Retail and high net worth individual (HNI) investors have been net-sellers of direct equities for the last 18 months since February 2014.
So far, this month, retail and HNI investors have been net-sellers at Rs 975 crore, showed cash market data from exchanges.
The risk-return dynamic in the market has turned unfavourable for investors, making them very nervous about getting into equities through the direct route, said market-men.
“Markets have turned so volatile that the risk of equity-investing has also increased manifold. Today, it is not possible for an individual investor to keep track of all that is happening in the market to take investment decisions on his own,” said Chokkalingam G, founder and director, Equinomics Research & Advisory.
In the last 18 months, Indian markets have returned 34 per cent but with bouts of volatility brought on by the general elections held in May 2014, the end of the monetary easing policy by the US Federal Reserve, concerns about an increase in US interest rates, fall in crude oil prices, slowing growth in China, domestic growth concerns and recently, the Greek crisis, which threatened to disrupt the Euro and spiraling the world economy into another depression. Some of these issues continue to rattle markets, further aggravating the nervousness and uncertainty in market sentiment. Chokkalingam believes that as market volatility continues, more and more investors would turn to professional managers like mutual funds, insurance companies, and portfolio managers, to better manage their equity portfolios. The numbers are already proving this as the equity inflows into domestic mutual fund schemes has continued unabated for 15 months till this June.
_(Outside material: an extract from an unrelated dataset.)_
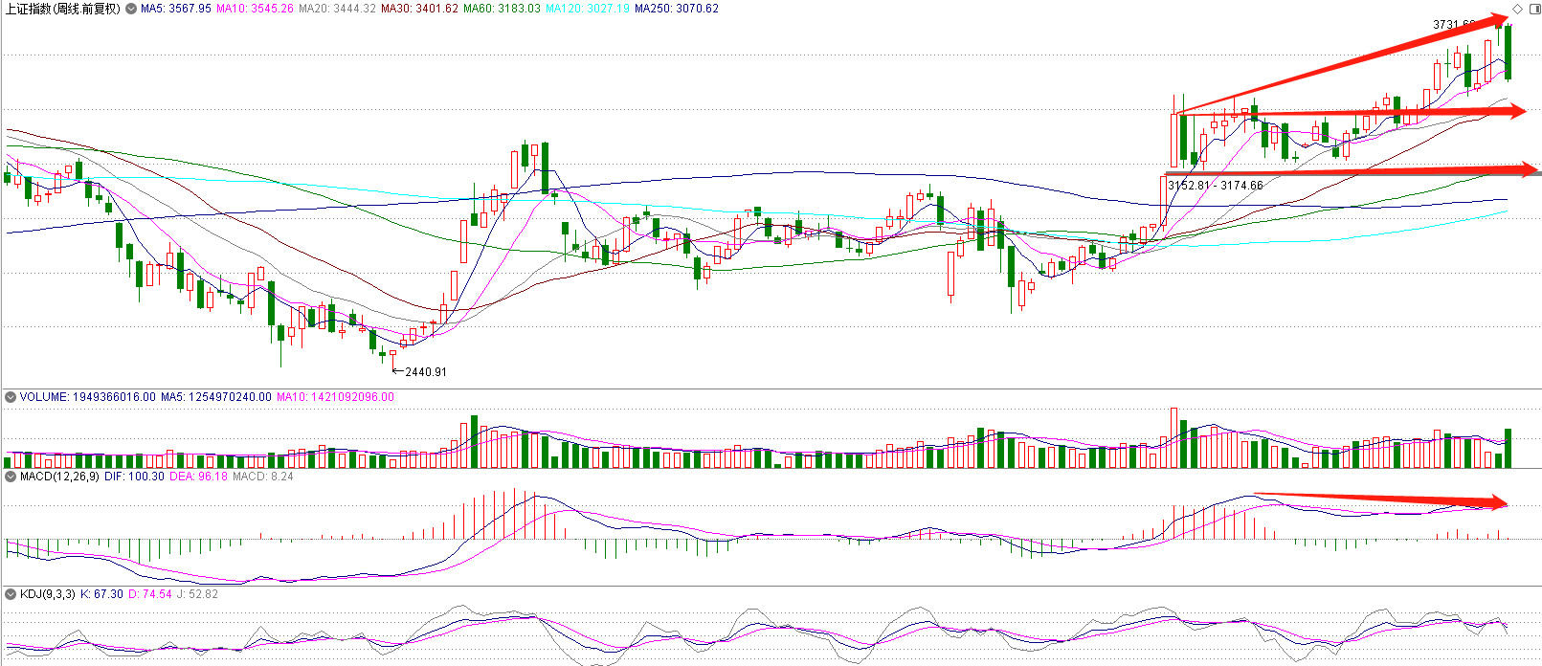
Task: Select the VOLUME MA10 magenta value label
Action: (x=335, y=397)
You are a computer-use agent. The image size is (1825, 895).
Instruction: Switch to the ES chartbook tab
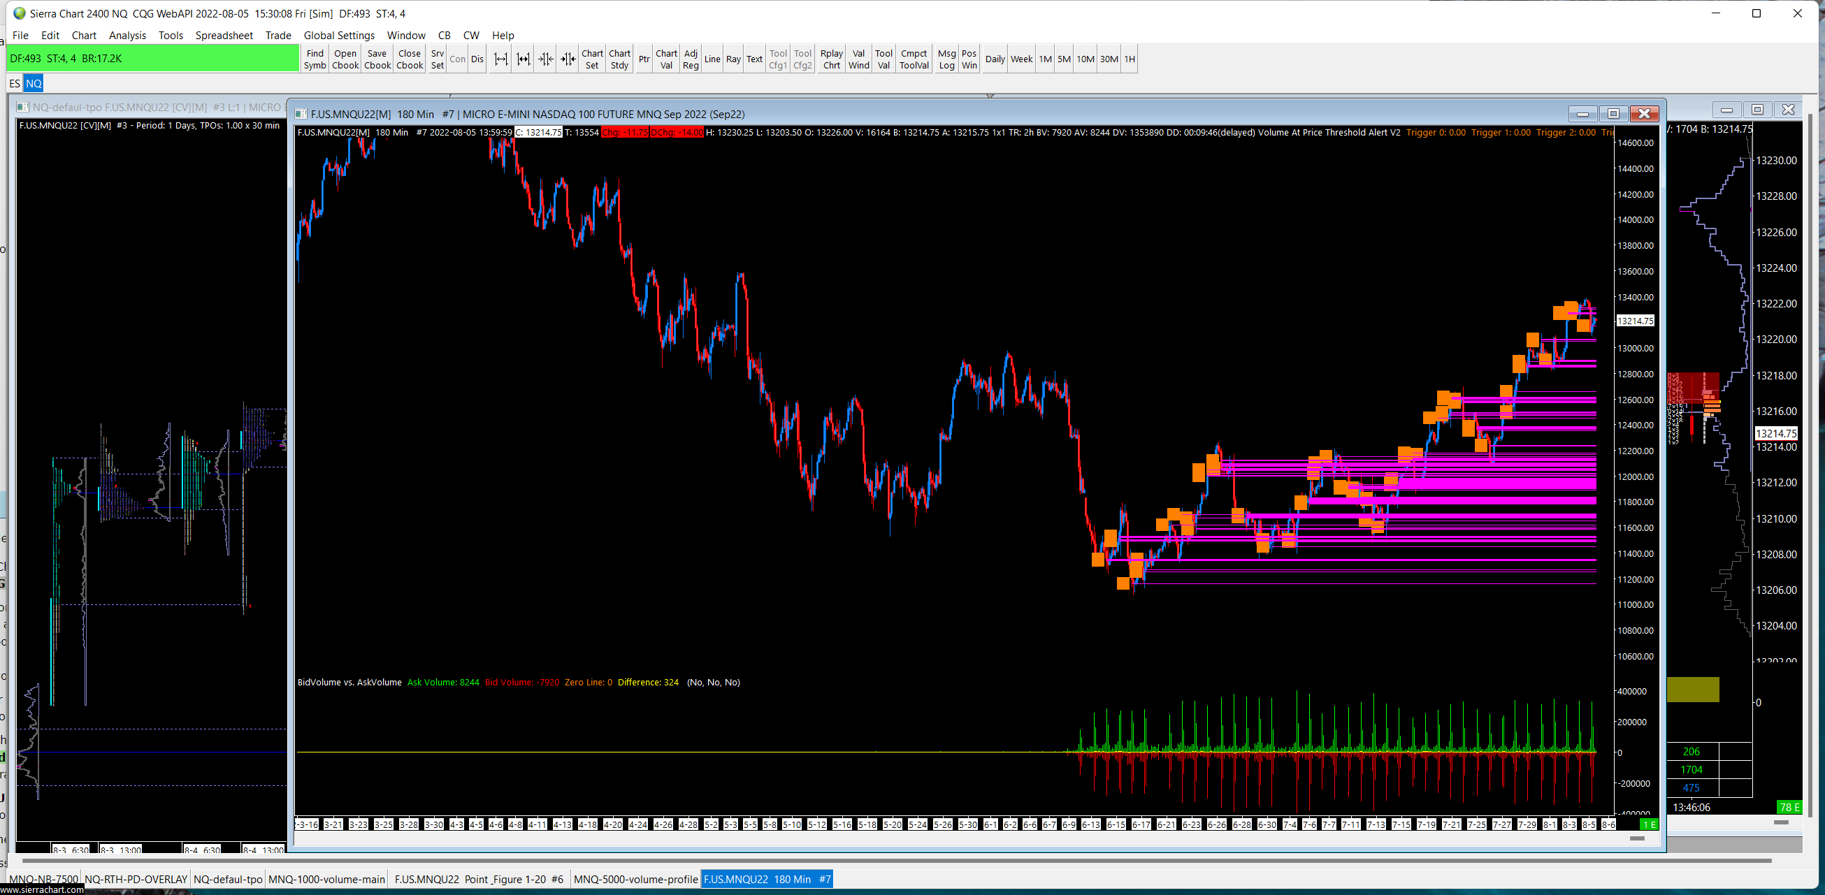14,84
“Over the last one-and-a-half years, inflows from domestic investors have been quite strong given the market movement. We expect the momentum of inflows to continue going forward,” said Karan Datta, chief business officer, Axis Mutual Fund.
Industry experts said the rise of advisers and fund management professionals have also seen many people shying away from direct equities.
“There is a realisation among people now that professionals are best-suited to managing equity investments, especially in markets like this,” said Chokkalingam.
However, other experts point to the rising activity ratio in the market. Activity ratio, which refers to the ratio of active investors to the total investor-base, has been constant for over one year at around 10-12 per cent, up from its lows of three-four per cent about five years ago.
The heightened activity ratio suggests that investors are booking profits now, rather than exiting entirely, they said.
“The activity-level in the industry has clearly gone up, which indicates higher participation by retail investors. The volatility in the market has resulted in a lot of churning in the market, as investors book profits. But to say that investors are moving out of direct equities would be unfair,” said Vinay Agrawal, executive director of equity broking at Angel Broking.
The increase in derivative ticket size is expected to further weigh on retail participation. The Securities and Exchange Board of India has recently moved to increase the minimum investment in derivatives from Rs 2 lakh to Rs 5 lakh.